In 1972, Gibson became the first African-American law professor at the University of Virginia, and two years later he accepted a faculty position at the University of Maryland School of Law.
He was associate deputy attorney general of the United States under President Jimmy Carter and has run local, state, and national political campaigns, including as Maryland chairman for the Clinton-Gore presidential ticket in 1992.
Gibson’s extensive civic engagement includes serving on the Board of Trustees of the Maryland Historical Trust, as chair of the Commission to Coordinate the Study, Commemoration and Impact of the History and Legacy of Slavery in Maryland, and on the Baltimore City Board of School Commissioners. He also has researched, written, and designed numerous exhibits, articles, newspaper serial stories, and other presentations on the history of civil rights and African-American lawyers in Maryland.

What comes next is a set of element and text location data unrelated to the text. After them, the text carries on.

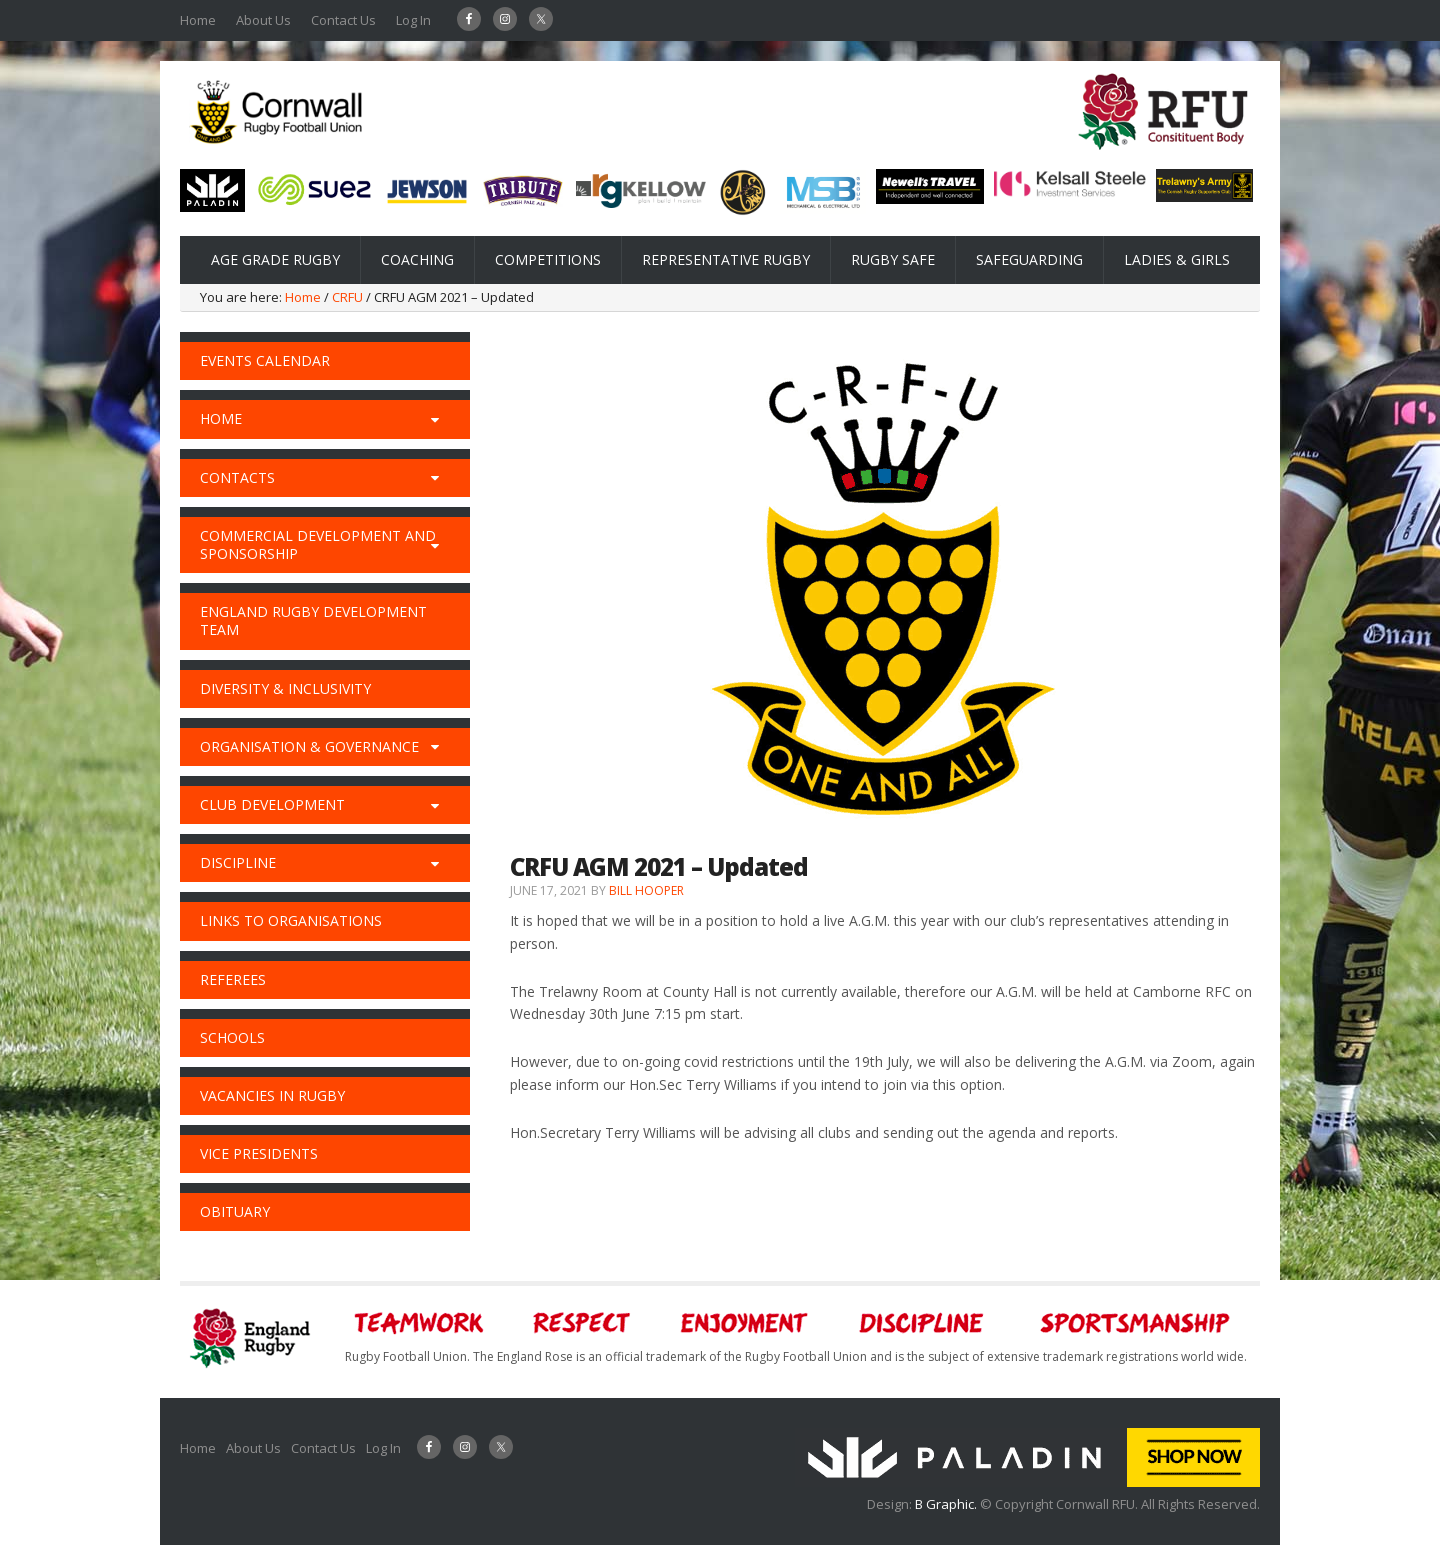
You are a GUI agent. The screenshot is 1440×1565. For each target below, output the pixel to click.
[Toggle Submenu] (435, 419)
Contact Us (343, 20)
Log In (413, 20)
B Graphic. (947, 1504)
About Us (263, 20)
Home (198, 20)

Gibson was the principal advocate for the 2005 law passed by the Maryland General Assembly that renamed the regional airport BWI Thurgood Marshall Airport. His 2012 book, Young Thurgood: The Making of a Supreme Court Justice, was the first to focus exclusively on Marshall’s formative years in Maryland.
In a 2012 Baltimore Sun article about the book, Gibson’s law partner and best friend, Ron Shapiro, said, “It takes people like Thurgood Marshall to change history by changing the law. And it takes people like Larry Gibson to use activism to implement those changes in the streets and homes and lives of African-Americans.”